Ironically, Aphrodite's birth was not the result of the coital act.   After castrating his father Ouranos, god of the sky, Cronos cast his detached member into the sea of the Cypriot coast.      From the foam that bubbled up from the submerged genitals arose Aphrodite along with a wide assortment of less eye-pleasing creatures., such as the dreaded furies.   Having been born out of the organ from which all prurient passions originate,  it is natural that Aphrodite became the goddess presiding over love, sexual commerce and sensual pleasure.   Though not as omnipresent as Zeus, Aphrodite has appeared numerous times throughout these mythological excursions.     She cast a spell on Ariadne to make her fall in love with Theseus so that she would help him to escape the labyrinth.   She gave Hippomenes three golden apples with which to win the hand of Atalanta, the huntress who, to Aphrodite's chagrin, had resolved to remain celebate. The crafty and swift Atalanta had promised to marry the first man to beat her in a foot race.  Many men tried, but failed to do so.   When she raced Hippomenes, he cast a golden apple in front of her at three separate times.   The apples were so beautiful that she stooped to retrieve all three. As a result, she fell behind and lost the race.    
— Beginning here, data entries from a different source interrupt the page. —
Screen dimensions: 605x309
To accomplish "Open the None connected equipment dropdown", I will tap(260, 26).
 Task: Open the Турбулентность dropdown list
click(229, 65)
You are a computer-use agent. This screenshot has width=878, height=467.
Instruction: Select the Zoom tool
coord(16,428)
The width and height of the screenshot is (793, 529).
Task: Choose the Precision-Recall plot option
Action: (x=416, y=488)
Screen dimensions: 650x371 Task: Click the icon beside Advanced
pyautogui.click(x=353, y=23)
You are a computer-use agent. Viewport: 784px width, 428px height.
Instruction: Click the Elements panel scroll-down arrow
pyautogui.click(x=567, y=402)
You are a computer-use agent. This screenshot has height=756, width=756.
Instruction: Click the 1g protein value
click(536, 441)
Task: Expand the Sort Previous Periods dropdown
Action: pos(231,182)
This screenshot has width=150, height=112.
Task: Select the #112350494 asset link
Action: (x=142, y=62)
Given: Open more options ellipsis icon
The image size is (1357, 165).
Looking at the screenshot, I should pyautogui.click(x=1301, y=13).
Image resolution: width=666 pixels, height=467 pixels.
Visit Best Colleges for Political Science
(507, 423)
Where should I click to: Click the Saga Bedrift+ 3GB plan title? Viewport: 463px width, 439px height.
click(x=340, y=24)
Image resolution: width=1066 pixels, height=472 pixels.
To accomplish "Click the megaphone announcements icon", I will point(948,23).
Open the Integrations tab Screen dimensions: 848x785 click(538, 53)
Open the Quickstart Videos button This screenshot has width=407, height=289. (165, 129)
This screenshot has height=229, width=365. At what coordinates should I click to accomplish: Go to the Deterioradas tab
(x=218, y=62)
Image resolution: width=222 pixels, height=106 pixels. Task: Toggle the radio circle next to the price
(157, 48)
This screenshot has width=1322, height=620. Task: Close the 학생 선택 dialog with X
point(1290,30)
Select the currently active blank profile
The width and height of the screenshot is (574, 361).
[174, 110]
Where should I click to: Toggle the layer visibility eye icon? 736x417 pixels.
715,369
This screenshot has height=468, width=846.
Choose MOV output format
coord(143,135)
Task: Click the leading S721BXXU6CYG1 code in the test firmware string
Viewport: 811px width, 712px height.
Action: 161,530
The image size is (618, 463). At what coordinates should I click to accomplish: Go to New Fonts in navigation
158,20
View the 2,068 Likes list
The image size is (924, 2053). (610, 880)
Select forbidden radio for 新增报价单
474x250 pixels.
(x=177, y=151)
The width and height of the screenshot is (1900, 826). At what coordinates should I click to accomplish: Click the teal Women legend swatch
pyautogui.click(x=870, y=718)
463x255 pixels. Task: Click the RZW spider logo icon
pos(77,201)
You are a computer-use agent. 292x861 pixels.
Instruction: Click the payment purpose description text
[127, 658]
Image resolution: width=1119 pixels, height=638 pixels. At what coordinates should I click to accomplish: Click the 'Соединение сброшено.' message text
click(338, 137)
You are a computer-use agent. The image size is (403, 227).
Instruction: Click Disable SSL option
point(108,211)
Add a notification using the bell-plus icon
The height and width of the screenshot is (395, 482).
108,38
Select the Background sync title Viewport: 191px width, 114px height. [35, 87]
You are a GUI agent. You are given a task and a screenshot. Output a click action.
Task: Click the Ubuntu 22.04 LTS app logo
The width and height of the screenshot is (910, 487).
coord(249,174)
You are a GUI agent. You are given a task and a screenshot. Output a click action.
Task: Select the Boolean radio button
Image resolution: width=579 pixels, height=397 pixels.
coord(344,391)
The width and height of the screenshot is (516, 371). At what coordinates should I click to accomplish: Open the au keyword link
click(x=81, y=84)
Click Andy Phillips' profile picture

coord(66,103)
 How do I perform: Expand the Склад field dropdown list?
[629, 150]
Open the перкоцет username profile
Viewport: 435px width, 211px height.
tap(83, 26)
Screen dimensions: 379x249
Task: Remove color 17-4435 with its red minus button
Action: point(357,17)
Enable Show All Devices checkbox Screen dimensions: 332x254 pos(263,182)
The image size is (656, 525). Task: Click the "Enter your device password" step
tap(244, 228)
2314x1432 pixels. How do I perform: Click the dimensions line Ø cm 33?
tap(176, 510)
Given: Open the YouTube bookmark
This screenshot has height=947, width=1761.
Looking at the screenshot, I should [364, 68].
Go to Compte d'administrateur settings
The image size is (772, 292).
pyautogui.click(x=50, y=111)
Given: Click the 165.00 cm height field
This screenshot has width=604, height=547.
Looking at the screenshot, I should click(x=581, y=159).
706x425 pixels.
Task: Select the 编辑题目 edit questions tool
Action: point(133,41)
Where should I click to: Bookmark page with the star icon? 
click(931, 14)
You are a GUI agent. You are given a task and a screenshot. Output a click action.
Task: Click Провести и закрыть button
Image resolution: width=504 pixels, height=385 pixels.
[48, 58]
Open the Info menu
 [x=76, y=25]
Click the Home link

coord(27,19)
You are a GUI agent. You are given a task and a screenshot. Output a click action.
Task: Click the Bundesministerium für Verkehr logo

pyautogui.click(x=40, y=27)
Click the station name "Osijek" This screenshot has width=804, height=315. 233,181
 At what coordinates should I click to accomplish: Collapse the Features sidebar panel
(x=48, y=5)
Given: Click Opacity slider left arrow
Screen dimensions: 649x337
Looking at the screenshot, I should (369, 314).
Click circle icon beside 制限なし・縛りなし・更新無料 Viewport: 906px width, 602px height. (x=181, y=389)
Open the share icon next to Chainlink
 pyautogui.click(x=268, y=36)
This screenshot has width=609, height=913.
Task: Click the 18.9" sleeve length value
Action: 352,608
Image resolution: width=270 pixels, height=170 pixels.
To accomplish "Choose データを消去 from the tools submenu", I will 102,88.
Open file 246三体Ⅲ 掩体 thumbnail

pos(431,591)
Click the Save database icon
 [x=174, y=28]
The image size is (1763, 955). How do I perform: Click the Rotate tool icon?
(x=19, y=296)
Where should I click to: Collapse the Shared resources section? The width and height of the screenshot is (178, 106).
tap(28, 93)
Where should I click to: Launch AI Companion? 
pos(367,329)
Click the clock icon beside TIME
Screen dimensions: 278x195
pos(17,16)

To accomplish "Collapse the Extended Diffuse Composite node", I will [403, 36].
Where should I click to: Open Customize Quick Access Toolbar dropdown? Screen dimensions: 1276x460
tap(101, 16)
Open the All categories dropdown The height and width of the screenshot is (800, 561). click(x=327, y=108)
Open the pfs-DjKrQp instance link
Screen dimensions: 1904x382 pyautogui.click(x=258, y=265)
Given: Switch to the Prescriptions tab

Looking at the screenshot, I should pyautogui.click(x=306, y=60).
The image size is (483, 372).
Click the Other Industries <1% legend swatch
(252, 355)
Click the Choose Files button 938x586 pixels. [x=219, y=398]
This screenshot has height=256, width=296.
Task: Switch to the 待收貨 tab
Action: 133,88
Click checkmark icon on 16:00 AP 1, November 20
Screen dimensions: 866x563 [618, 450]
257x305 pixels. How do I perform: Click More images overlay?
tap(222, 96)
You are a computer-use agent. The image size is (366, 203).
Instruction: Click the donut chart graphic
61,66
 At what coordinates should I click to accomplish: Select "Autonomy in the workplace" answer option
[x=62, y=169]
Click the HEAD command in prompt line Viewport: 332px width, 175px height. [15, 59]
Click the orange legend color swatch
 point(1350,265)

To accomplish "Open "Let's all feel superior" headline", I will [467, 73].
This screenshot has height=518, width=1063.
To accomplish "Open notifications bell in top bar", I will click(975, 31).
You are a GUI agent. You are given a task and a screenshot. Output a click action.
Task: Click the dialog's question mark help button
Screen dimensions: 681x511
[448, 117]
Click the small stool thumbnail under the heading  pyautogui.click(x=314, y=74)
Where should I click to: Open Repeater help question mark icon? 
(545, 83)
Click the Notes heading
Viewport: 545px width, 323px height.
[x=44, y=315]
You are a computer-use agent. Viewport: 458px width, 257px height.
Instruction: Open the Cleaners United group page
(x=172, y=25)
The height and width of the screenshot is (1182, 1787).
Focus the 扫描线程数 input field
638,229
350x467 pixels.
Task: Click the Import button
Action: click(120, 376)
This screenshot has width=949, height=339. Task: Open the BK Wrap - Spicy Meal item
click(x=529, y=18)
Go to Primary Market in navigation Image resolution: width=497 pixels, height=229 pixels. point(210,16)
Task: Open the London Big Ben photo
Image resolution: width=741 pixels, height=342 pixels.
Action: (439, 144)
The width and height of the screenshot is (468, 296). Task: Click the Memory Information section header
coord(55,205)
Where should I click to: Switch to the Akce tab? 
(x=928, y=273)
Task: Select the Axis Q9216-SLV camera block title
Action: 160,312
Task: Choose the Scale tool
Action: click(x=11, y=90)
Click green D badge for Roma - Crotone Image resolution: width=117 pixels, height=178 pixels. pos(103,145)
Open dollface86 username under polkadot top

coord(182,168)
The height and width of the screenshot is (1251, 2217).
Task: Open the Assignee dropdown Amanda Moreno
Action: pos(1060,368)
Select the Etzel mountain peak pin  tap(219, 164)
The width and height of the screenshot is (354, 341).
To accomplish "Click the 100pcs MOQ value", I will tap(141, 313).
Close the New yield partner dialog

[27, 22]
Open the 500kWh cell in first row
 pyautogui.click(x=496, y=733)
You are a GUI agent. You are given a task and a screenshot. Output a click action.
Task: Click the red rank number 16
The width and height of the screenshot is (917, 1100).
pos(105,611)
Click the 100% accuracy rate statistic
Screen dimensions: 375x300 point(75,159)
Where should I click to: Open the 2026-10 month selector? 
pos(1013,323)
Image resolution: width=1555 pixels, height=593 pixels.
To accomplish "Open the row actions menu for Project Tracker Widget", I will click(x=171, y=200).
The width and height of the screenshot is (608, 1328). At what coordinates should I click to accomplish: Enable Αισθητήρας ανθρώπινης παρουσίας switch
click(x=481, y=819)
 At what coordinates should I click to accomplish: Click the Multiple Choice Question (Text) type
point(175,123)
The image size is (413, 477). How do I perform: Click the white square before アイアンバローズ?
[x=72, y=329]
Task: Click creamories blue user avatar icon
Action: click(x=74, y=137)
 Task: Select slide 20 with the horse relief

Of course, Aphrodite showed another side of herself when her son Eros fell in love with Psyche, whose beauty was equal to her own.    Having lost Eros when she tried to look at him in full light, Psyche appealed to Aphrodite for assistance, only to be given a series of exceedingly difficult labors to complete in order to prove her love was genuine.   She did finish them all - with assistance- and eventually was reconciled to Eros and  even made peace with his mother.

Perhaps the greatest irony was that the love goddess was desperately unhappy in her marriage.  She has been required to marry Hephaestus, the malformed god of fires, furnaces and craftsmen.  Their union was hardly blissful and, to nobody's surprise, she cuckolded him almost at once with the war god Ares, the one male for whom she harbored the most intense passion.    Even though Hephaestus ensnared his faithless wife and her paramour in a trap and humiliated them in front the other Olympians, Aphrodite and Ares remained lovers throughout.  

As was true with Zeus yesterday, so much more could be said about Aphrodite.   Yet, suffice it to say that if you've ever been consumed with unbridled passion, behaved beyond all rationality, plunged into despair's unsounded depths due tos lost love or found yourself at heaven's highest pinnacle over a love requited, you can attribute it all to Aphrodite, goddess of love.  She rules us all, though at times, not too gently.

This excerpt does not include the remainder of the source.